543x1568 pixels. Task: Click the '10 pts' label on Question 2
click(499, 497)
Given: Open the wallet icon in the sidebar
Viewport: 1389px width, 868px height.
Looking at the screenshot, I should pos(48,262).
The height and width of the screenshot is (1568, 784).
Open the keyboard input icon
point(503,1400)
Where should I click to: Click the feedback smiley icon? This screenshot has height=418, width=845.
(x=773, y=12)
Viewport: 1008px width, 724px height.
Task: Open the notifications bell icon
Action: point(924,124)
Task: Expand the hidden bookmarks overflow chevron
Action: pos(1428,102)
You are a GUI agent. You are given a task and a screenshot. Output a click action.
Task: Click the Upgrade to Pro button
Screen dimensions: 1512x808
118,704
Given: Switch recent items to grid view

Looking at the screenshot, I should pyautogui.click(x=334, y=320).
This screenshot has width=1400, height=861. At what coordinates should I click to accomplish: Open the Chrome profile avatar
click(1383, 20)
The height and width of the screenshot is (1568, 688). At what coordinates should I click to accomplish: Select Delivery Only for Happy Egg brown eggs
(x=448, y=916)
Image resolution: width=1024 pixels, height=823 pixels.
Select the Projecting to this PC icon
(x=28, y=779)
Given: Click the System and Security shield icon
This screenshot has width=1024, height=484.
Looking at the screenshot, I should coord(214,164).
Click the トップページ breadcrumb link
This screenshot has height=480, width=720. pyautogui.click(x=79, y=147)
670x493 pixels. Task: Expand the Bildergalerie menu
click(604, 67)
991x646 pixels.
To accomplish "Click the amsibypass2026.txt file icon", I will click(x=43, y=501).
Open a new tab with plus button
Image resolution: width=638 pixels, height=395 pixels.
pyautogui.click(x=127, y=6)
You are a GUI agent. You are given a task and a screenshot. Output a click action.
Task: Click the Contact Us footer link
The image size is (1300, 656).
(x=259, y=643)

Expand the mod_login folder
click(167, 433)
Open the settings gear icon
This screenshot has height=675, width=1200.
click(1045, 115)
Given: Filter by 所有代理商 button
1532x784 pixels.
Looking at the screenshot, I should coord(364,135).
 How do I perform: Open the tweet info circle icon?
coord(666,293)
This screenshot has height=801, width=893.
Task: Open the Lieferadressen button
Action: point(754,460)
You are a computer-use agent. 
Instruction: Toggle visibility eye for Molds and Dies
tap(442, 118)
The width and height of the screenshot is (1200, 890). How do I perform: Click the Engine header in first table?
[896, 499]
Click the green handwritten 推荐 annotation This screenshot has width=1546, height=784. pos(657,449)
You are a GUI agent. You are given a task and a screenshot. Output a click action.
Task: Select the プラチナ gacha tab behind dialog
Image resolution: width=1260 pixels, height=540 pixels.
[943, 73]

== Try it ==
Starting at the top of the records, copy every line exactly.

== Task result ==
543x1568 pixels. Task: Click the '10 pts' label on Question 2
click(499, 497)
Given: Open the wallet icon in the sidebar
Viewport: 1389px width, 868px height.
Looking at the screenshot, I should pos(48,262).
The height and width of the screenshot is (1568, 784).
Open the keyboard input icon
point(503,1400)
Where should I click to: Click the feedback smiley icon? This screenshot has height=418, width=845.
(x=773, y=12)
Viewport: 1008px width, 724px height.
Task: Open the notifications bell icon
Action: point(924,124)
Task: Expand the hidden bookmarks overflow chevron
Action: pos(1428,102)
You are a GUI agent. You are given a task and a screenshot. Output a click action.
Task: Click the Upgrade to Pro button
Screen dimensions: 1512x808
118,704
Given: Switch recent items to grid view

Looking at the screenshot, I should pyautogui.click(x=334, y=320).
This screenshot has width=1400, height=861. At what coordinates should I click to accomplish: Open the Chrome profile avatar
click(1383, 20)
The height and width of the screenshot is (1568, 688). At what coordinates should I click to accomplish: Select Delivery Only for Happy Egg brown eggs
(x=448, y=916)
Image resolution: width=1024 pixels, height=823 pixels.
Select the Projecting to this PC icon
(x=28, y=779)
Given: Click the System and Security shield icon
This screenshot has width=1024, height=484.
Looking at the screenshot, I should coord(214,164).
Click the トップページ breadcrumb link
This screenshot has height=480, width=720. pyautogui.click(x=79, y=147)
670x493 pixels. Task: Expand the Bildergalerie menu
click(604, 67)
991x646 pixels.
To accomplish "Click the amsibypass2026.txt file icon", I will click(x=43, y=501).
Open a new tab with plus button
Image resolution: width=638 pixels, height=395 pixels.
pyautogui.click(x=127, y=6)
You are a GUI agent. You are given a task and a screenshot. Output a click action.
Task: Click the Contact Us footer link
The image size is (1300, 656).
(x=259, y=643)

Expand the mod_login folder
click(167, 433)
Open the settings gear icon
This screenshot has height=675, width=1200.
click(1045, 115)
Given: Filter by 所有代理商 button
1532x784 pixels.
Looking at the screenshot, I should coord(364,135).
 How do I perform: Open the tweet info circle icon?
coord(666,293)
This screenshot has height=801, width=893.
Task: Open the Lieferadressen button
Action: point(754,460)
You are a computer-use agent. 
Instruction: Toggle visibility eye for Molds and Dies
tap(442, 118)
The width and height of the screenshot is (1200, 890). How do I perform: Click the Engine header in first table?
[896, 499]
Click the green handwritten 推荐 annotation This screenshot has width=1546, height=784. pos(657,449)
You are a GUI agent. You are given a task and a screenshot. Output a click action.
Task: Select the プラチナ gacha tab behind dialog
Image resolution: width=1260 pixels, height=540 pixels.
[943, 73]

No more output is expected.